Daryl Williams, arrested on a charge of harassing a motorist, was released when a judge determined the charge was poorly written. Leaving the courtroom, the weathered 49-year-old said he’s not a panhandler. “I wash cars and play the harmonica [outside sporting events],” he said. “I don’t ask for money straight out.”
Police, though, are relentless, he said. “That’s all they do, harass people,” he complained.
In court earlier, longtime Judge Andrew Mickle moved defendants in and out, averaging less than three minutes for each case. Defendants often pleaded guilty, took a five- or 15-day sentence with a couple of days served, then shuffled from the courtroom.
Mickle said he tries to differentiate between the homeless and the aggressive panhandlers. “I’ve been seeing a lot of the same faces for 30 years,” he said. “I do a fair amount of walking. I think it’s worse downtown now.”
Richard Bowers, who owns two buildings in the 200 block of Peachtree Street, sounds frustrated by the ongoing saga.
“It’s hurt retail and restaurant business and even office rentals [downtown],” he said in a telephone interview. “I don’t think we get the [police] coverage we deserve.”
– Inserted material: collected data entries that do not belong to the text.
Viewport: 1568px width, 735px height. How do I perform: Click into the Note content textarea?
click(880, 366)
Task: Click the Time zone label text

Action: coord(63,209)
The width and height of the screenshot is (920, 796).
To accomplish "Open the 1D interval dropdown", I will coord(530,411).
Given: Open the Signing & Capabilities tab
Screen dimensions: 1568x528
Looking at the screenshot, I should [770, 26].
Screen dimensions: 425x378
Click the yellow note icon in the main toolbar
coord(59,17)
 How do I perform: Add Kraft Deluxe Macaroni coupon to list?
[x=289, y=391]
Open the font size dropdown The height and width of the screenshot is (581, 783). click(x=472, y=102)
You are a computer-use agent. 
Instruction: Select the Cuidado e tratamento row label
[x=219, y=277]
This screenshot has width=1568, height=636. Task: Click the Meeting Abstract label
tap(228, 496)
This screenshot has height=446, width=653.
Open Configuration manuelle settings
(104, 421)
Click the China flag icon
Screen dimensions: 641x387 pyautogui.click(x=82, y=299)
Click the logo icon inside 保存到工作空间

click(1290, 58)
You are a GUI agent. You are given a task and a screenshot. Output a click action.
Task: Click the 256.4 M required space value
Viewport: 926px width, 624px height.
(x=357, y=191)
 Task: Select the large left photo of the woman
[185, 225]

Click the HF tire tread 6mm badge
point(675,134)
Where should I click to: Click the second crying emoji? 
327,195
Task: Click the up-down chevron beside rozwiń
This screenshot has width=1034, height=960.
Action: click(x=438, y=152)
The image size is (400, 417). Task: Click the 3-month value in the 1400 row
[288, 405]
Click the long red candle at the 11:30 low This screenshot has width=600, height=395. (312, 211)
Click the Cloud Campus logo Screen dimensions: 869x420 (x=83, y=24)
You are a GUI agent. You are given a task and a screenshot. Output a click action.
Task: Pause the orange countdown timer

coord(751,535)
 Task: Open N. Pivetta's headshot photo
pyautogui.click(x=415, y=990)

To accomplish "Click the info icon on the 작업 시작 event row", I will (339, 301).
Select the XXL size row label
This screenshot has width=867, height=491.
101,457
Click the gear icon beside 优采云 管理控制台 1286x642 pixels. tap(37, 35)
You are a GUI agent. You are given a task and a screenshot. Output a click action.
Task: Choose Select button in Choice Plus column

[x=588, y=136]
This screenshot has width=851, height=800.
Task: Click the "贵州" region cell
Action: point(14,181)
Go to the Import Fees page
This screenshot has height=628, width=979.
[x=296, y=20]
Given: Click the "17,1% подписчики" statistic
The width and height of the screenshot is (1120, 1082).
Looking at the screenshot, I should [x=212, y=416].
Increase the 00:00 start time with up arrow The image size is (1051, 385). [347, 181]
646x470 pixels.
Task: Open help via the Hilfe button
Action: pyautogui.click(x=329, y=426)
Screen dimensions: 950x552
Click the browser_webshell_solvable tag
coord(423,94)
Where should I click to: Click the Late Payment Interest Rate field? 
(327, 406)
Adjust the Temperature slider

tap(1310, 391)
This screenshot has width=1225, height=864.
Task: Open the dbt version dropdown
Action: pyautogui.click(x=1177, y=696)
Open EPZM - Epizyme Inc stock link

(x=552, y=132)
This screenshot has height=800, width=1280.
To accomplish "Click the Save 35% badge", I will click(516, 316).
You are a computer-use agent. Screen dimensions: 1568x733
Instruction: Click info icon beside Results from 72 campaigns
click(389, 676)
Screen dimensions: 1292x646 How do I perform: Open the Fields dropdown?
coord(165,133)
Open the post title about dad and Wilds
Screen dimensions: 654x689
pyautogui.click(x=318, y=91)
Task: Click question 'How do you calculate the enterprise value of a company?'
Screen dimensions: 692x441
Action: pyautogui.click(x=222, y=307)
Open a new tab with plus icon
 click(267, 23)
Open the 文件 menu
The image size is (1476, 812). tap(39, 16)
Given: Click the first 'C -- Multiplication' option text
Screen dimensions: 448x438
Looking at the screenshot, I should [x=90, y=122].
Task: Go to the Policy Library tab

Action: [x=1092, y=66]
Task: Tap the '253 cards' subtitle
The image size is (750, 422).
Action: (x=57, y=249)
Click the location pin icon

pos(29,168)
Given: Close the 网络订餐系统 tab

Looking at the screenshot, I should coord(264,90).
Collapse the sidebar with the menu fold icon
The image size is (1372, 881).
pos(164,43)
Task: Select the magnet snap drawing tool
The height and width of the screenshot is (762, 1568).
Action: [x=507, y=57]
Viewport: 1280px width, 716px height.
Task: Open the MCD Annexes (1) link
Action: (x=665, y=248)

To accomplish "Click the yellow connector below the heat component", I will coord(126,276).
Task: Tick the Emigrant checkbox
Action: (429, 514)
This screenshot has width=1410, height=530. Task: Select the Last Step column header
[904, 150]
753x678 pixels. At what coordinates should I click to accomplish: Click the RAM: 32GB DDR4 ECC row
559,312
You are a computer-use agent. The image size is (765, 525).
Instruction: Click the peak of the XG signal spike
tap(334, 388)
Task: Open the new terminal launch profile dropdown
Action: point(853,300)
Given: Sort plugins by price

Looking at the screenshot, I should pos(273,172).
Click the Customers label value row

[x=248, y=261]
Steady enforcement is what he wants from whatever law is passed next. “You can’t do it for a month and then do something else. You need a long-term commitment.”
How we got the story
Reporter Bill Torpy was at a community meeting when an Atlanta police major casually told the crowd the city currently had no panhandling ordinance. Torpy checked into the claim and found out that the existing law, passed in 2005, has not been enforced for some time. He interviewed city officials, downtown business owners, advocates and opponents of the current law and visited a city courtroom to report this story.